What are PCBs?

A printed circuit board consists of several different layers of material. They also come in single- and double-sided designs.

The conductive material is copper, made into sheets, which are laminated onto a surface that is nonconductive. Holes called vias are drilled through the circuit board, allowing conductors located on different layers of the circuit board to be connected.

There is a variation on a printed circuit board called a printed wiring board. This is a printed circuit board that doesn't have any components embedded into the board itself.

When a printed circuit board is loaded with components, it is sometimes referred to as a printed circuit board assembly. An alternate term is circuit card assembly, which is used by the Association Connecting Electronics Industries, the IPC.

Printed circuit boards are used by manufacturers and hobbyists. The manufacturing process for printed circuit board is complex enough that some hobbyists have the circuit board designs produced by an outside source.

The easiest way to get a look at a printed circuit board is to simply open up a desktop computer and take a look at the components that make it function.
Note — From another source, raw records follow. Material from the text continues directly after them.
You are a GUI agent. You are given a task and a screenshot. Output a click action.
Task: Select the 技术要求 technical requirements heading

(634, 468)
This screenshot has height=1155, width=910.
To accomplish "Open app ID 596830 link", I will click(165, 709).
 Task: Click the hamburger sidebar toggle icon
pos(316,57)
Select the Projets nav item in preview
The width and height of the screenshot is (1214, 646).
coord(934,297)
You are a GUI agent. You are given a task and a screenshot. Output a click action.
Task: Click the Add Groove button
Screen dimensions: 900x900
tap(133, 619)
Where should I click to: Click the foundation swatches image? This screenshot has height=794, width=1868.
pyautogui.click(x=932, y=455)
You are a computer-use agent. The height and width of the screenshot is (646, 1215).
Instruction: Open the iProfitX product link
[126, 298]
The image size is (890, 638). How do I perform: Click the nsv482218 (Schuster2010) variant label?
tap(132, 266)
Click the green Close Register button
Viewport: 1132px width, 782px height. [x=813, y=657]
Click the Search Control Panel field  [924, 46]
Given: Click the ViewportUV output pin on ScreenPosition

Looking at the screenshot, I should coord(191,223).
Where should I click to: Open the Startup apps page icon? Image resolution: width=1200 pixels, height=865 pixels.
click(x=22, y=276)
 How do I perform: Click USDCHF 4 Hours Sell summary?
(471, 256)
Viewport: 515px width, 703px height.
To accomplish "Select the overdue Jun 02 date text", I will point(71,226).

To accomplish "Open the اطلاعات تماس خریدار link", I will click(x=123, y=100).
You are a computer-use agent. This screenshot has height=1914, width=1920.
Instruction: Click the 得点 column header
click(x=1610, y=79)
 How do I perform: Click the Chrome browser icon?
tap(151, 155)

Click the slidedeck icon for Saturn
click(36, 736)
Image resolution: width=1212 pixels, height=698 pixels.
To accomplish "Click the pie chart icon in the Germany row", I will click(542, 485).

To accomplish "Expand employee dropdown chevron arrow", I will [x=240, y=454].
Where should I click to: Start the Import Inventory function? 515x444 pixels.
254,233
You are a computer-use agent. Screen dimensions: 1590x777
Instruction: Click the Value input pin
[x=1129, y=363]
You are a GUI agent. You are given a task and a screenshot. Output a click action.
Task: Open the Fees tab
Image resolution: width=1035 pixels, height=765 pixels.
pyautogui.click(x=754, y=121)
The largest PCB in the computer will be the motherboard. The motherboard will be affixed to the PCB via various connectors, many of which are profiled below. These connectors provide stable electrical connections and, because of their designs, also ensure that heavy devices - such as video cards, other peripheral devices and so forth - don't damage the board or fall off of the board due to their own weight.

Newer computers tend to have different types of PCB connectors than older computers and comparing the two can provide insight into the evolution of the connectors used with printed circuit boards.

Many printed circuit board connectors are provided with a type of locking mechanism that prevents the connection from being broken accidentally. Because of the rather delicate nature of many printed circuit boards, it's important to check any connector that's hooked up to a printed circuit board for such a locking mechanism before force is used to attempt to remove it.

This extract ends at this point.